A discovery using stem cells from a patient with motor neurone disease could help research into treatments for the condition.
The study used a patient’s skin cells to create motor neurons - nerve cells that control muscle activity - and the cells that support them called astrocytes.
Researchers studied these two types of cells in the laboratory.
They found that a protein expressed by abnormalities in a gene linked to motor neurone disease, which is called TDP-43, caused the astrocytes to die.
The study, led by the University of Edinburgh and funded by the Motor Neurone Disease Association, provides fresh insight into the mechanisms involved in the disease.
Motor neurone disease is a devastating and ultimately fatal condition, for which there is no cure or effective treatment.
Although TDP-43 mutations are a rare cause of motor neurone disease (MND), scientists are especially interested in the gene because in the vast majority of MND patients, TDP-43 protein (made by the TDP-43 gene) forms pathological clumps inside motor neurons.
Motor neurones die in MND leading to paralysis and early death.
This study shows for the first time that abnormal TDP-43 protein causes death of astrocytes.
The researchers, however, found that the damaged astrocytes were not directly toxic to motor neurons.
Better understanding the role of astrocytes could help to inform research into treatments for motor neurone disease (MND).
These findings, published in the journal Proceedings of the National Academy of Sciences., are significant as they show that different mechanisms are at work in different types of MND.
It is not just a question of looking solely at motor neurons, but also the cells that surround them, to understand why motor neurones die. Our aim is to find ways to slow down progression of this devastating disease and ultimately develop a cure.
The research was led by the University’s Euan MacDonald Centre for Motor Neurone Research.
It was carried out in collaboration with King’s College, London, Columbia University in New York, the University of California and the Gladstone Institutes in San Francisco.
From a therapeutic perspective this finding is important because it means that specific treatments targeted at astrocytes may only be relevant and effective, in specific subsets of patients who will have to be carefully selected for drug trials.
We were delighted to be part of this international team, which brought together critical tools, innovative technologies and complementary expertise to do something that no single group could. We are hopeful that the creation of human models of ALS (Amyotrophic lateral sclerosis) will deepen our understanding of the disease in ways that will help us ultimately find relevant therapies for patients.

*Work order*
Write out the stretch of the motor neurone disease article from "The study used" through "in the disease.", copying it word for word.

*Extracted data*

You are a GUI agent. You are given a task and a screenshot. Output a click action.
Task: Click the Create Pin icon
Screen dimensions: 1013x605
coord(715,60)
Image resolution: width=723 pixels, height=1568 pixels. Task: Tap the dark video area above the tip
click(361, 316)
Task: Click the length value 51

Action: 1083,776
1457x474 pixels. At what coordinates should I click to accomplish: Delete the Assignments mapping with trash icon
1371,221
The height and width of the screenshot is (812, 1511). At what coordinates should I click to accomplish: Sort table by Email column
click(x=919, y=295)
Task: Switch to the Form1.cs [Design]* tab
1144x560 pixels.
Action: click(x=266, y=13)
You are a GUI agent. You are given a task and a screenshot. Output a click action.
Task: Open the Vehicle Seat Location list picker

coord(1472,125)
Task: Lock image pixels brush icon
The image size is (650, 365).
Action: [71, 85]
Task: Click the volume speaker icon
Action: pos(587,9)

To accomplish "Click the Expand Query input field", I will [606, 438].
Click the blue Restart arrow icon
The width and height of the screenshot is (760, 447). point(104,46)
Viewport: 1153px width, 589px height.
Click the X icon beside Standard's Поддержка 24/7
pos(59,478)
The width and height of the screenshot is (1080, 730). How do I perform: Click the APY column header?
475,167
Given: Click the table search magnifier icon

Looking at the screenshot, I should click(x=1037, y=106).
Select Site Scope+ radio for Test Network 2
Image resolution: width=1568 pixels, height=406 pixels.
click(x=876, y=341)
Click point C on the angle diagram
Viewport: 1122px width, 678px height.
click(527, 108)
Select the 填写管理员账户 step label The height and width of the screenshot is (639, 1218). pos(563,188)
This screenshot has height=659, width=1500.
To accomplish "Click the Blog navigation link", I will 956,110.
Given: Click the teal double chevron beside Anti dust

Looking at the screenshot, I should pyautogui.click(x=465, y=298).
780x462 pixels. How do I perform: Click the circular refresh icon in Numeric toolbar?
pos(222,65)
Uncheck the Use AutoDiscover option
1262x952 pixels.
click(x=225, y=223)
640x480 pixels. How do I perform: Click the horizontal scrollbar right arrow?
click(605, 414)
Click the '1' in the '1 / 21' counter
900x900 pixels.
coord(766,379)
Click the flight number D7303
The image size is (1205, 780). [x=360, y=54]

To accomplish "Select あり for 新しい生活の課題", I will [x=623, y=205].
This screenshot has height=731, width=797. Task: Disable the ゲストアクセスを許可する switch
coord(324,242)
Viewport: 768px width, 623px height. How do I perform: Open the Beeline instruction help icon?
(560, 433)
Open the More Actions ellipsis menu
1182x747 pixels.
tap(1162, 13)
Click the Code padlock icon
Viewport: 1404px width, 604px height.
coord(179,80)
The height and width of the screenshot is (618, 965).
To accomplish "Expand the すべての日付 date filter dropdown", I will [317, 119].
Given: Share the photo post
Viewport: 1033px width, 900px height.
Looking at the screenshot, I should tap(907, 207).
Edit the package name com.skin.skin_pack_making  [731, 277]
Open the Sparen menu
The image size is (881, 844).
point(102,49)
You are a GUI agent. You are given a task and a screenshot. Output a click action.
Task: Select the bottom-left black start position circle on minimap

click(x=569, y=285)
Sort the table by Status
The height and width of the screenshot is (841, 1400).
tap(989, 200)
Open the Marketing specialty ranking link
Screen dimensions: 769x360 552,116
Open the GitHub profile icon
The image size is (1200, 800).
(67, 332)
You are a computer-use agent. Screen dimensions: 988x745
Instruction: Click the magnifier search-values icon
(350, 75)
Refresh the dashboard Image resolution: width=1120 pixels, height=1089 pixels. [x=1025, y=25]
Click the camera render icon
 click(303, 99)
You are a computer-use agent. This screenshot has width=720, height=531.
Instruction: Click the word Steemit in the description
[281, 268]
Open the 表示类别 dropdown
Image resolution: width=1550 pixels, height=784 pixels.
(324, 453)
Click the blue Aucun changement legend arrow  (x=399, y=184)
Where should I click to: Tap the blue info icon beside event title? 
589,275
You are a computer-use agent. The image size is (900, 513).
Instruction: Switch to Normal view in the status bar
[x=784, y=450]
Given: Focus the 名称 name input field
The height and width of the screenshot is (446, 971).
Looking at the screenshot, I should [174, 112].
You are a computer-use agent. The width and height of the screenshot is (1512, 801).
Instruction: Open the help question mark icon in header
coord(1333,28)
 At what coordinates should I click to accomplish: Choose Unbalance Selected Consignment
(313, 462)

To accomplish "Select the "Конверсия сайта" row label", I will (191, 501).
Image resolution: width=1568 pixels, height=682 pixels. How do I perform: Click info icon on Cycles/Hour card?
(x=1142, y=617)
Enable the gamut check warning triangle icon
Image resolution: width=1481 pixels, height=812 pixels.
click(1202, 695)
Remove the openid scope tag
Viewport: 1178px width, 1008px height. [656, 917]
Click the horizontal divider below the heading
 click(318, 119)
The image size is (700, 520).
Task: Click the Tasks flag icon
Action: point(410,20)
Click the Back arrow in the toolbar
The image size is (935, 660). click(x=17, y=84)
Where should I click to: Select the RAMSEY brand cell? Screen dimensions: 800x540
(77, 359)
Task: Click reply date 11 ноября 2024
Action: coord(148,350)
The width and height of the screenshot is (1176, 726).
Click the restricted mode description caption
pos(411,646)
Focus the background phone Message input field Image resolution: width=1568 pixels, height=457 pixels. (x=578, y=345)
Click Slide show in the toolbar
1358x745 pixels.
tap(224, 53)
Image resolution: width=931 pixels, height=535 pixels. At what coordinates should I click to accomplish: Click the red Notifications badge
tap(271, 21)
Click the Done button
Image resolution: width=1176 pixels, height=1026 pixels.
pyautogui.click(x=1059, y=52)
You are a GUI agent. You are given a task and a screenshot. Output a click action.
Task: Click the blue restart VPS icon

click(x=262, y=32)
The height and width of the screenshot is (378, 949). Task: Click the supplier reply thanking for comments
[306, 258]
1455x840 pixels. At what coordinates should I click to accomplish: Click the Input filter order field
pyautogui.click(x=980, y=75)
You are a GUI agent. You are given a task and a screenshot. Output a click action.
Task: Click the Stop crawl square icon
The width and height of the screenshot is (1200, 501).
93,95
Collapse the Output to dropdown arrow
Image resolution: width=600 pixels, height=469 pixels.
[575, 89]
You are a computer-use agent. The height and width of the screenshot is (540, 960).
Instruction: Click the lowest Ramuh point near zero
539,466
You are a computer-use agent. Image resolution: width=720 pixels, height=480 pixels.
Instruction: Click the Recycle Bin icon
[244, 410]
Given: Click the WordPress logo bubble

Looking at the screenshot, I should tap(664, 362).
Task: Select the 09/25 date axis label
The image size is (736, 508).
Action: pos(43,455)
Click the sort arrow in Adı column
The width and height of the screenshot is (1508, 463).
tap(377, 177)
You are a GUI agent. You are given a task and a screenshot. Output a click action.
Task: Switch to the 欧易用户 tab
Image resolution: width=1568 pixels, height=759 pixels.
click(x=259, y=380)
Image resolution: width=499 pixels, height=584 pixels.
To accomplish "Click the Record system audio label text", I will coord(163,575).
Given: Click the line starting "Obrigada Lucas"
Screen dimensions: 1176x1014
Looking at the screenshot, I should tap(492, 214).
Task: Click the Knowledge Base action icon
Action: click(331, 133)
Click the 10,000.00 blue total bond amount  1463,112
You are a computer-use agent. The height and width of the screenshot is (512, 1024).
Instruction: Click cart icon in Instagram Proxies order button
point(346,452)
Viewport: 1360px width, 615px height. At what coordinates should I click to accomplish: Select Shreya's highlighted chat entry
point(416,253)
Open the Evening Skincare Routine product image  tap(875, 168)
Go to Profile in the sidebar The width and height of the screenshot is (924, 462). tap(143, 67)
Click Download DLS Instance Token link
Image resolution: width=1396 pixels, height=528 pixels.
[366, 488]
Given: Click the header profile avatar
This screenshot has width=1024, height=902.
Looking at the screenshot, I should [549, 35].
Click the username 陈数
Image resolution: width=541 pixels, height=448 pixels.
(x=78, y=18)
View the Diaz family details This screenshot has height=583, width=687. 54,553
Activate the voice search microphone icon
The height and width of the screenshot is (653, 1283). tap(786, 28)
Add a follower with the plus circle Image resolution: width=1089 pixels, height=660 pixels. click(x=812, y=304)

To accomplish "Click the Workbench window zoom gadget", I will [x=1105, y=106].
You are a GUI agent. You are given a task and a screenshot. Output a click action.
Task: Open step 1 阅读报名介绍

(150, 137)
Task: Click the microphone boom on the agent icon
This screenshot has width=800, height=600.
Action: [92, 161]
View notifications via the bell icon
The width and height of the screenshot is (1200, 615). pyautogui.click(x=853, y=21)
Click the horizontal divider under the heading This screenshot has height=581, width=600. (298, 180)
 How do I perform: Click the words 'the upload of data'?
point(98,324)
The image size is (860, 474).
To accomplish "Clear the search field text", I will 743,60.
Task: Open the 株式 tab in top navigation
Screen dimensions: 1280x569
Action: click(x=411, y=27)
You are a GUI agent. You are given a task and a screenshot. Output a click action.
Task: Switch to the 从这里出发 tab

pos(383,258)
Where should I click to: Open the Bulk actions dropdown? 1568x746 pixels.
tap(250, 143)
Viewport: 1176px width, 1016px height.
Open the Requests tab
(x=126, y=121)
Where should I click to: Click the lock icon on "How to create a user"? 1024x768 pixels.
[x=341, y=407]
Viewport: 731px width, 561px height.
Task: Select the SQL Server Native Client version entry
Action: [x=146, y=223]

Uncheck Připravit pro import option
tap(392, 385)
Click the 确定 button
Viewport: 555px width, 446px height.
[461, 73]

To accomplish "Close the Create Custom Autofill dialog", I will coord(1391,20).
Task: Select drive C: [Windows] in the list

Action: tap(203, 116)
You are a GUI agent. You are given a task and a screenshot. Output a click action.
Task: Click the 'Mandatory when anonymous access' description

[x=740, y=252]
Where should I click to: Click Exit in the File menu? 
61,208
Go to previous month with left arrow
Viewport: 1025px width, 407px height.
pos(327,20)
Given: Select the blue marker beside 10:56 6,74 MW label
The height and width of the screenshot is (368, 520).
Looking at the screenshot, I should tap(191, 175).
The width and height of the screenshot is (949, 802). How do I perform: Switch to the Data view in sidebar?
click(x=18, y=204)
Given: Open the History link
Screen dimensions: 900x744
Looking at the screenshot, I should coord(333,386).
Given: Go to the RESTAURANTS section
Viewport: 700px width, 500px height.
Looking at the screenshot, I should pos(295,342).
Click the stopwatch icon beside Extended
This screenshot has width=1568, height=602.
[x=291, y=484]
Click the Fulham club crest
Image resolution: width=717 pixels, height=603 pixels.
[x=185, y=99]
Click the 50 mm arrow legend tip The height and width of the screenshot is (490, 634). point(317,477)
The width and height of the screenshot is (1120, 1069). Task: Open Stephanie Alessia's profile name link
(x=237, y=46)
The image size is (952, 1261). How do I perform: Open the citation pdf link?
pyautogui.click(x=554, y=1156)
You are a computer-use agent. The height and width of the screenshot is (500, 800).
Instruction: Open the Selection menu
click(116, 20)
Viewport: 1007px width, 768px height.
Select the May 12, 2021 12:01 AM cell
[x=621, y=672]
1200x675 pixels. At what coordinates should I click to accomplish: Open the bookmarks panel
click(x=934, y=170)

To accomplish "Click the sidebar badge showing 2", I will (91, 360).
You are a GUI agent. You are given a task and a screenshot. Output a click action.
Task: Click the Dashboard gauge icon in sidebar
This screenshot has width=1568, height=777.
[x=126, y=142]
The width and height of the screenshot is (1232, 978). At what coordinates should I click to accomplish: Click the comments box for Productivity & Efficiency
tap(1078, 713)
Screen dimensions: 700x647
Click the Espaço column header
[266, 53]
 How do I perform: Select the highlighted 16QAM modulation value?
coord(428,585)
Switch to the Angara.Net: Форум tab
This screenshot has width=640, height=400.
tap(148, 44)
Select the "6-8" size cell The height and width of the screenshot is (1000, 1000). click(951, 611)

*Solution*
The study used a patient’s skin cells to create motor neurons - nerve cells that control muscle activity - and the cells that support them called astrocytes.
Researchers studied these two types of cells in the laboratory.
They found that a protein expressed by abnormalities in a gene linked to motor neurone disease, which is called TDP-43, caused the astrocytes to die.
The study, led by the University of Edinburgh and funded by the Motor Neurone Disease Association, provides fresh insight into the mechanisms involved in the disease.